Did you know that virtually every emotional wound is intertwined with issues of worthiness? In fact, feelings of unworthiness keep us from creating the lives we most desire. In order to heal our emotional wounds and consciously create, we must conquer our fears of unworthiness, but in order to do this, we must first understand why we are programmed to feel unworthy.
Like most “subconscious programs” the Worthiness Program is often passed down, unknowingly from our caretakers, but even, on the rare chance, that you did not inherit this program, by the time you are in first grade, the program officially begins.
On day one of first grade, we are taught that there is right and wrong, deserving and non-deserving, and passing and failing, all adding up to either worthy or not worthy. Year after year, with every test and evaluation, we must prove our worth. But not just worthy to move on to the next lesson, the next grade or to graduation, we are asked to prove that we are worthy of approval, acknowledgment, appreciation and even love.
If we do what we are told and we fit in with the group dynamic, we receive rewards and our emotional needs are met. However, if we think for ourselves, and we do not fit in, no rewards come; leaving us feeling emotionally punished by disapproval, disappointment and the withholding of love by those in authority. In other words, we are deemed unworthy.
Society teaches us that worthiness is directly connected to our future and ongoing success in the world.
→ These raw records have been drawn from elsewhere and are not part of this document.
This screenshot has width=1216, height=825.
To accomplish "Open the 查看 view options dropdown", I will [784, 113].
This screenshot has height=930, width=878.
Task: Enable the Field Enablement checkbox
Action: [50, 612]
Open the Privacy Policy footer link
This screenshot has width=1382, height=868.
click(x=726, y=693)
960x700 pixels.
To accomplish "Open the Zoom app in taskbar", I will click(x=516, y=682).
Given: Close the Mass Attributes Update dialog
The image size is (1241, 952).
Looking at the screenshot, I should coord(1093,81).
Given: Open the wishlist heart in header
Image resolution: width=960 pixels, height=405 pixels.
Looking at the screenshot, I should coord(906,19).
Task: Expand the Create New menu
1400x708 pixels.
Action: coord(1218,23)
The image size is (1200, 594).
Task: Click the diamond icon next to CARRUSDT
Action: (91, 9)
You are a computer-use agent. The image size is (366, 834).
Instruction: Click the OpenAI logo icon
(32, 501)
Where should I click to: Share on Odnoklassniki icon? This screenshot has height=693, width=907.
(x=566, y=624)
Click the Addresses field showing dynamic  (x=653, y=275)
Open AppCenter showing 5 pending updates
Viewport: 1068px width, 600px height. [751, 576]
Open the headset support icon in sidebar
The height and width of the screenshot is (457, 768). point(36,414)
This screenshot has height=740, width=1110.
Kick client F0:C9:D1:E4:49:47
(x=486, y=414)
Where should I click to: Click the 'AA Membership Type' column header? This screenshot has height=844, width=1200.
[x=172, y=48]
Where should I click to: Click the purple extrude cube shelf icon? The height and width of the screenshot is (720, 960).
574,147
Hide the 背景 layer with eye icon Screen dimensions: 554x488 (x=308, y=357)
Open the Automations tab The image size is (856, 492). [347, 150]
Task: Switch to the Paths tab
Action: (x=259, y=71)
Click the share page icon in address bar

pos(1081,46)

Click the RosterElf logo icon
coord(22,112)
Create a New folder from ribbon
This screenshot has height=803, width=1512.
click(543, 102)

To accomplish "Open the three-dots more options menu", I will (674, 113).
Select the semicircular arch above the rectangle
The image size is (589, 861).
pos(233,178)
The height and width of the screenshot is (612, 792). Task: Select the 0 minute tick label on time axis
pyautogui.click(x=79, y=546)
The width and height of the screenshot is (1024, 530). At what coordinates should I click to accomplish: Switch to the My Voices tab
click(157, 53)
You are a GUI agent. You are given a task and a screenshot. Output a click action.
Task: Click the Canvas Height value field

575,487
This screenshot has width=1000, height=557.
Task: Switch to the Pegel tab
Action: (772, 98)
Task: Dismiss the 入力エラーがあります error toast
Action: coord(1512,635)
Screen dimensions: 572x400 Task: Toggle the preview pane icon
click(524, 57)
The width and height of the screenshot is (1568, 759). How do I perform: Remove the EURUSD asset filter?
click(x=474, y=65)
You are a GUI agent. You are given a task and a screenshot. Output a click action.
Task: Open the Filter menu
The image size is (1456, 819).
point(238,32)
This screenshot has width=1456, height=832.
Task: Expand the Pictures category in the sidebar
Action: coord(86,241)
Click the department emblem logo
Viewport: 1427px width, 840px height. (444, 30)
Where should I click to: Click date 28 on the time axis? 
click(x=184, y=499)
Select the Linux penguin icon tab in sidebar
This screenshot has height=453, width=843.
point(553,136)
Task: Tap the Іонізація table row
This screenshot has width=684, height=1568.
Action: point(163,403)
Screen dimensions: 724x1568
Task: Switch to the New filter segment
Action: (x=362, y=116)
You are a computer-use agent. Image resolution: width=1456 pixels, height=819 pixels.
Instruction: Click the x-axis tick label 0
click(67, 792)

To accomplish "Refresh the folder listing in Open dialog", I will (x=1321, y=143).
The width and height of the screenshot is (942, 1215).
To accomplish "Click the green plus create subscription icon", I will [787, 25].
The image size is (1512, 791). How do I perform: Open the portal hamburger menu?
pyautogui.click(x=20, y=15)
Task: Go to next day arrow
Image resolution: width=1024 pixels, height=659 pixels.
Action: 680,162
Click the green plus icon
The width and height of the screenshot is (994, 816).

Therefore, we must possess worthiness in order to have purpose, make money, and attract a life partner; just as being poor, having no partner, or no direction in life directly relates to unworthiness.
By the time we go out into the world on our own, we are deeply programmed to believe that others must find us worthy in order for us to succeed. In fact, we believe that our survival depends on the world agreeing that we are worthy. Of course, infinite conditions dictate worthiness depending on environment, culture, religion and society. We might easily meet the conditions of one group, while missing the conditions of another; thereby being worthy to some, but not to others. Maybe we even alter ourselves artificially in different situations and relationships so that our worthiness quotient increases. Of course, the cost of pretending to be someone that we are not in order to please others, always involves some level of shame and secrecy.
If we always feel self-conscious about others’ expectations, albeit partners, parents or bosses, and we change our behaviour accordingly in order to get approval and be deemed worthy, we must always be on guard. So even if we are authentic in some situations, we must be ready to alter or hide our real selves if the situation should suddenly change; for example if we run into a co-worker while on vacation or a parent drops by unexpectedly. In this way, we can never really let go and relax; we must stay in a constant state of underlying anxiety in order to be able to shift identities on the fly – just to be worthy in this moment.
If we don’t meet the real or imagined conditions that others place on us, we could lose employment, be abandoned or experience ridicule. In this way, being spontaneous or authentic in all areas of life could be the most dangerous thing one could do – in the eyes of worthiness.
Even if you succeed and find your worth in a career or a relationship, for example, you will always need that outside source to feel worthy – this places a great deal of dependence on something you cannot control, and so you live in fear, placing all sorts of stress on the other person or external situation.